Collectors ingest data through inputs. An input can be a log file that the collector should continuously read or a connection to the Windows event system that emits log events. An input is connected to an output, otherwise there would be no way of sending the data to the next hop. So first create an output and then associate one or many inputs with it.

Debug

The Sidecar writes log files to the directory configured in log_path. There is one file for each backend. You can check for general issues like file permissions or log transmission problems. The Sidecar itself writes to sidecar.log.

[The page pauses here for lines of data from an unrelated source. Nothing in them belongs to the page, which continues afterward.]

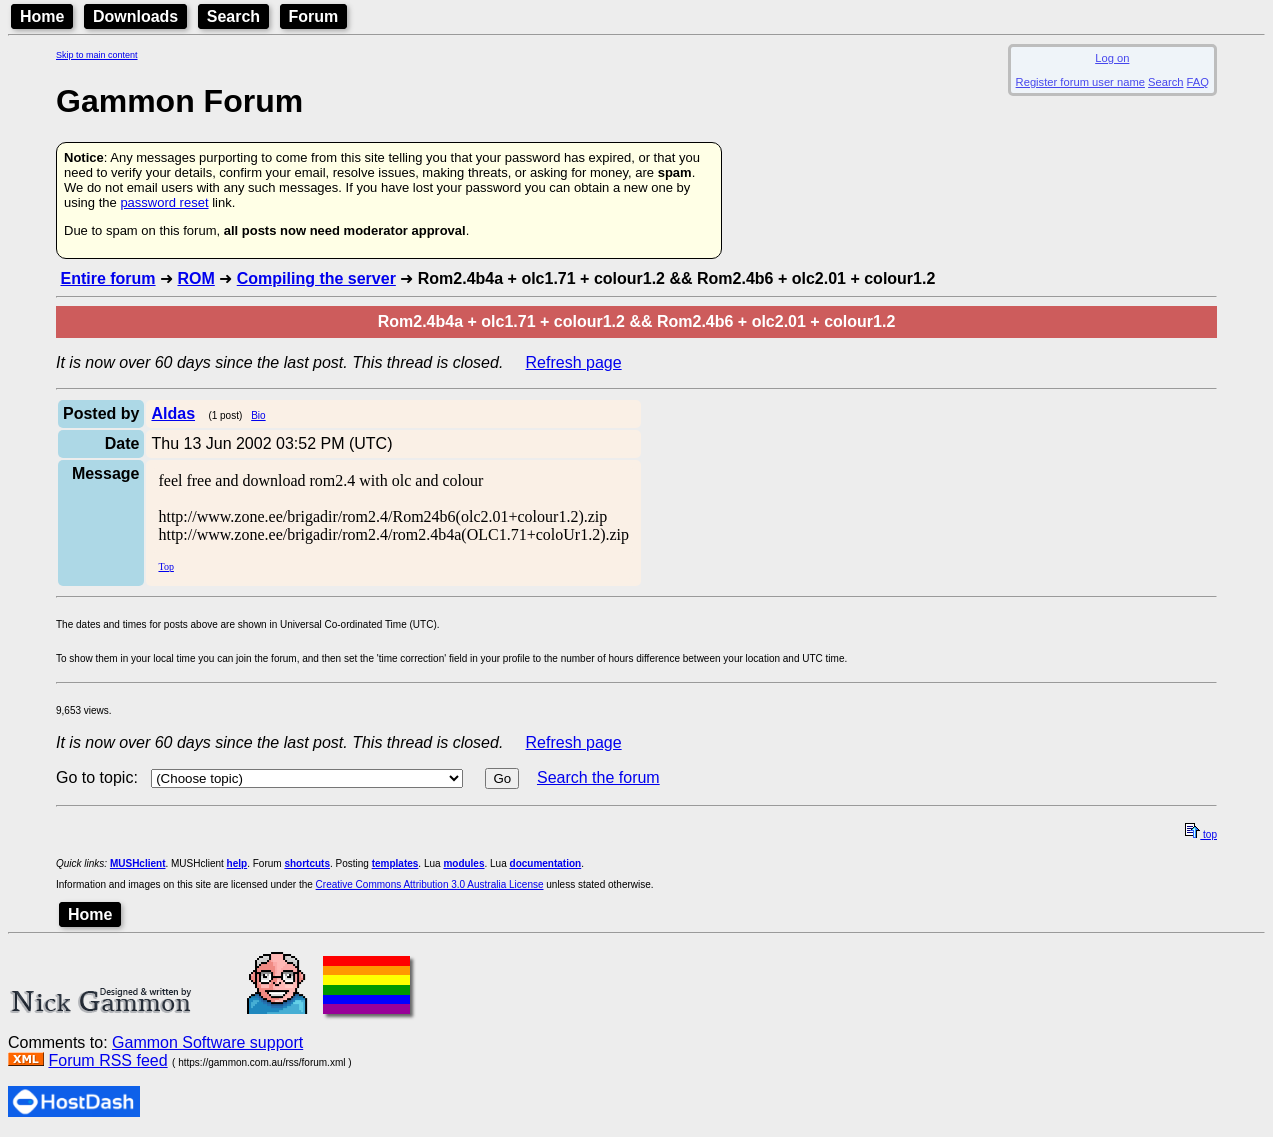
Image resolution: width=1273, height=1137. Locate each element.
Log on (1112, 58)
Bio (258, 415)
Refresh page (574, 362)
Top (165, 566)
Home (42, 16)
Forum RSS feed (107, 1060)
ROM (195, 278)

Problems like failed connection to the Graylog API can be found here.

You can also start the Sidecar in the foreground and monitor the output of the process:

Copy
graylog-sidecar -debug

Uninstall

In Linux, just uninstall the package, to perform an uninstall in Windows run:

Copy
"C:\Program Files\Graylog\graylog-sidecar.exe" -service stop 
"C:\Program Files\Graylog\graylog-sidecar.exe" -service uninstall

(Prefix the commands with & when using PowerShell)

Known Problems

Currently we know of two problems with NXLog:

  • Since version 2.9.17, timestamps are transmitted without millisecond precision.
  • In Windows machines NXlog is not able to store its collector state so features like file tailing don’t work correctly in combination with Sidecar. Use Sidecar version 0.1.0-alpha.1 or newer.

A known issue if you use a loadbalancer or firewall in front of Graylog’s API:

  • The Sidecar uses a persistent connection for API requests. Therefore it logs 408 Request Time-out if the load balancer session or timeout is lower than the configured update_interval.